Będziemy starali się również iść w kierunku albumu
anglojęzycznego…choć nigdy nie wiadomo co się zdarzy. Pewne jest to,
że będzie to conspect album, gdyż postanowiliśmy wykorzystać dziewięć
tekstów tworzących opowiadnie, które napisałem kilka lat temu.
W kilku serwisach, w tym naszym, pojawiły się pochlebne recenzje albumu debiutanckiego, to chyba budujące?
Owszem. Kiedy ktoś docenia to co robisz, motywuje Cię byś się nie
zatrzymywał. Tak samo jest z nami. Potrzebujemy paliwa by dotrzeć do
następnego punktu, następnej płyty. Dlatego te recenzje i przede
wszystkim entuzjazm na koncertach pomagają nam nie zwalniać.
Czy poza Openspace grasz jeszcze w innych zespołach, czy koncentrujesz się na tym jednym zespole?
Chciałbym znaleść czas na inny zespół, czy projekt, ale jest to nie
możliwe z kilku powodów. Bardzo ważna jest dla mnie moja rodzina. Praca
zawodowa pochłania znaczną część mojego życia. W wolnym czasie kiedy nie
gram na perkusji i nie myślę o Openspace, gram w paintball.
Jesteś perkusistą, jakich zarówno zagranicznych, jak i polskich perkusistów cenisz najbardziej? Masz swojego guru, idola?
Moją największą inspiracją od dwóch lat jest Gavin Harrison i jego wkład
w Porcupine Tree.
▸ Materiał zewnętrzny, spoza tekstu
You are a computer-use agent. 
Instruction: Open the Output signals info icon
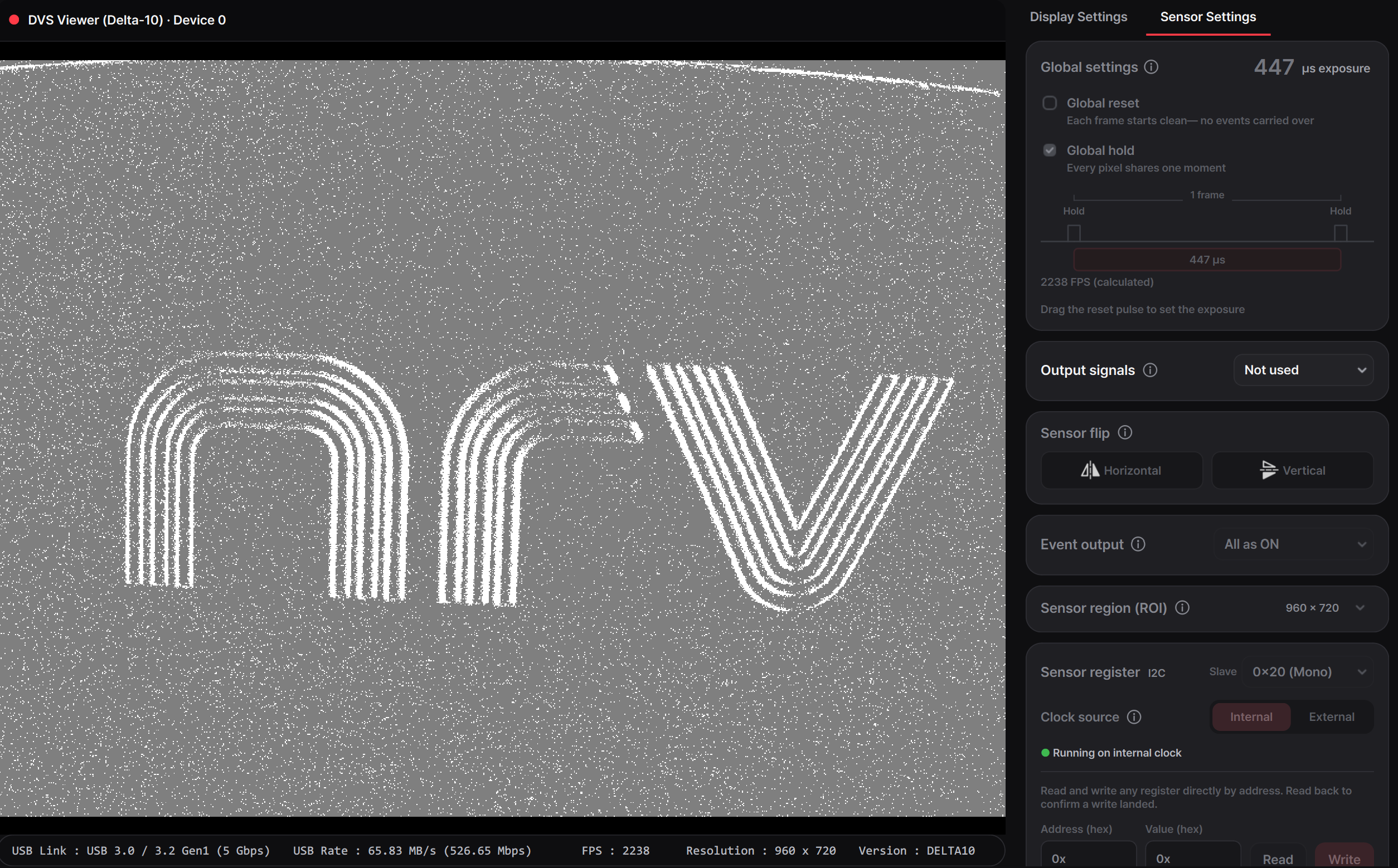[1150, 370]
Jest on dla mnie mistrzem złudnej prostoty i
precyzji. Za każdym razem gdy słyszę go na żywca, nie mogę pozbierać się
po występie. W zasadzie wszystko do czego się dotknie, nabiera
charakterystycznej formy, perfekcyjnego groovu, przemyślanych akcentów,
wielokolorowych ozdobników i zaskakujących iluzji rytmicznych. Inspiruje
mnie również twórczość i styl Cartera Beauforda. Ponad to uwielbiam
słuchać Jeffa Porcaro, Denisa Chambersa, Simona Philipsa, Tomka
Łosowskiego, Steve’a Smitha, Michała Dąbrówkę i Czarka Konrada…
(kolejność przypadkowa).
Jak doszło do Waszej współpracy z Lynx Music? W ostatnim czasie ta krakowska wytwórnia zaczyna wyrastać na potentata na polskim rynku Art. Rocka.
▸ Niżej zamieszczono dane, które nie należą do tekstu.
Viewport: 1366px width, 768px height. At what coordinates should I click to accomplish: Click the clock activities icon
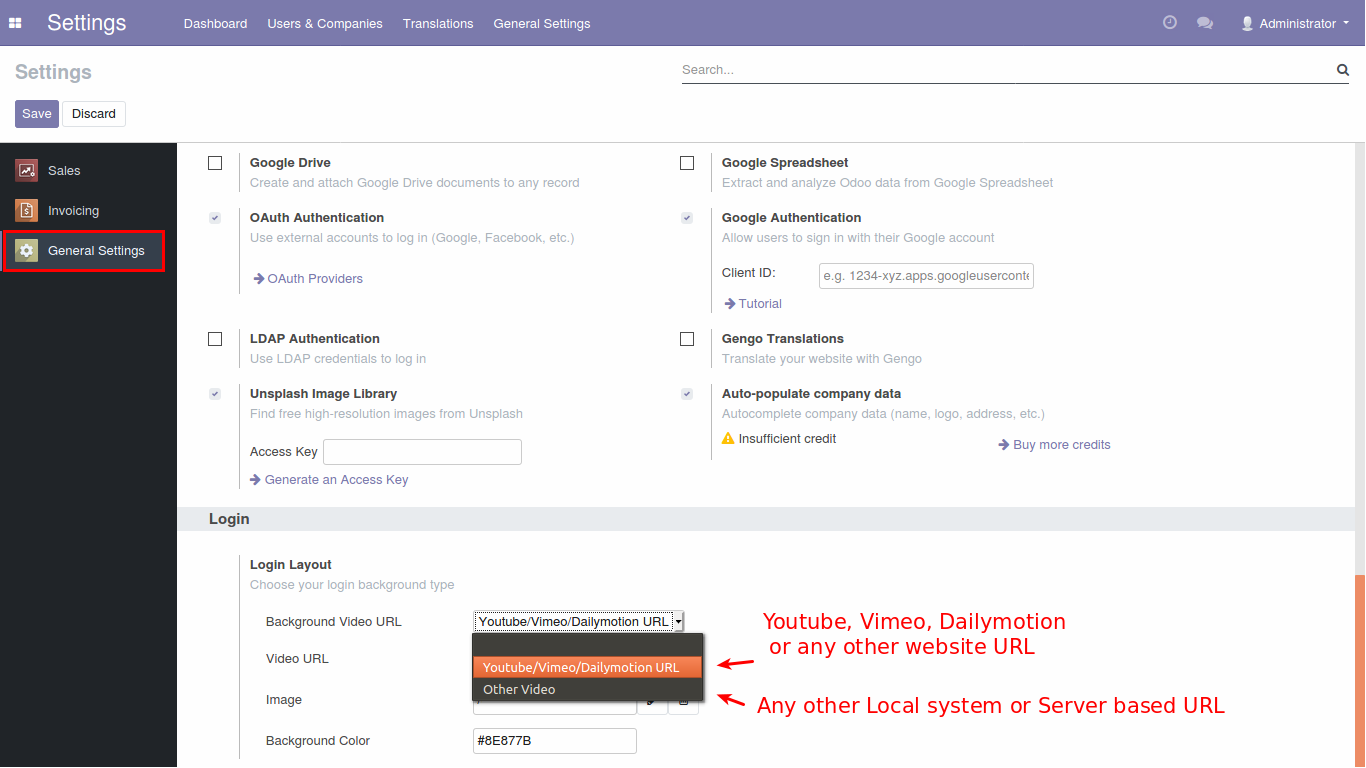pos(1169,23)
Materiał na naszą płytę nagrywaliśmy w wołomińskim studio New Project Production i to własnie dzięki Krzysztofowi Maszocie, jesienią zeszłego roku nawiązaliśmy kontakt z Lynx Music. Rozmowy były krótkie i doprowadziły do ustalenia jasnych warunków. Myślę, że właśnie dzięki temu Lynx Music jest atrakcyjną wytwórnią, co przekłada się na coraz większą ilość albumów na jej koncie.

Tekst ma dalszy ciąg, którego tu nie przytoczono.